NASA, Boeing looking to begin SLS Exploration Upper Stage manufacturing in 2021

Manufacturing and assembly development work for the Space Launch System (SLS) Exploration Upper Stage (EUS)… The post NASA, Boeing looking to begin SLS Exploration Upper Stage manufacturing in 2021 appeared first on NASASpaceFlight.com.

NASA, Boeing looking to begin SLS Exploration Upper Stage manufacturing in 2021

Manufacturing and assembly development work for the Space Launch System (SLS) Exploration Upper Stage (EUS) is starting to ramp up at the Michoud Assembly Facility (MAF) in New Orleans. NASA’s SLS Program and EUS prime contractor Boeing are preparing to begin construction of the test and flight articles that will be needed to certify and fly the new upper stage’s first launch.

A structural test article (STA) will be assembled at MAF and tested at the Marshall Space Flight Center (MSFC) in Huntsville, Alabama. The first flight article will then be completed and travel from Michoud to the relatively nearby Stennis Space Center in southern Mississippi for a Green Run test campaign similar to the one that the first Core Stage is going through.

Standing up EUS manufacturing, production for first flight.

Following its Critical Design Review in December, NASA and Boeing are finalizing weld parameters to assemble the structures for the new Exploration Upper Stage.  Friction-stir welding of weld confidence articles is in work ahead of welding full-scale structures later this year.

§ DATA EXTRACT:

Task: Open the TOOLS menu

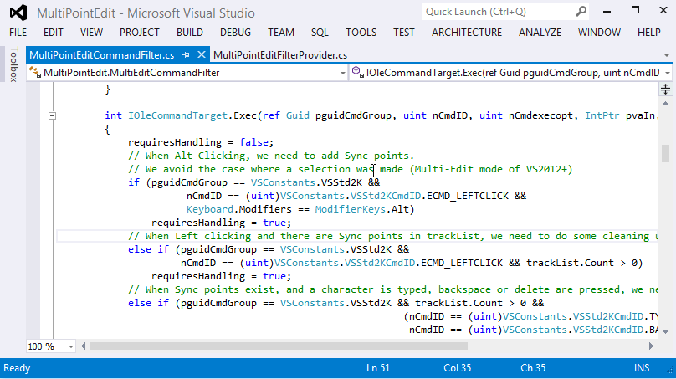Action: pyautogui.click(x=361, y=32)
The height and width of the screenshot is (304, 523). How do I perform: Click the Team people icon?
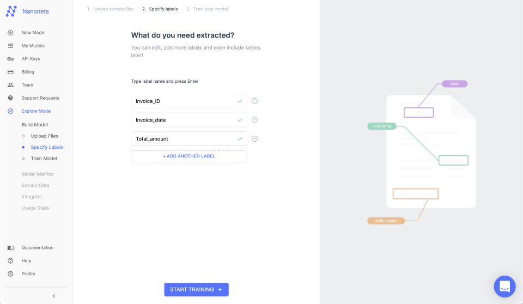pyautogui.click(x=10, y=85)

§ EXERCISE SET:
**A.** According to the article on Exploration Upper Stage manufacturing, where will the structural test article be tested?
**B.** From the article on Exploration Upper Stage manufacturing, extract the passage starting at "A structural test" and ending at "later this year.".

§ LIST OF SOLUTIONS:
**A.** At the Marshall Space Flight Center (MSFC) in Huntsville, Alabama.

**B.**
A structural test article (STA) will be assembled at MAF and tested at the Marshall Space Flight Center (MSFC) in Huntsville, Alabama. The first flight article will then be completed and travel from Michoud to the relatively nearby Stennis Space Center in southern Mississippi for a Green Run test campaign similar to the one that the first Core Stage is going through.

Standing up EUS manufacturing, production for first flight.

Following its Critical Design Review in December, NASA and Boeing are finalizing weld parameters to assemble the structures for the new Exploration Upper Stage.  Friction-stir welding of weld confidence articles is in work ahead of welding full-scale structures later this year.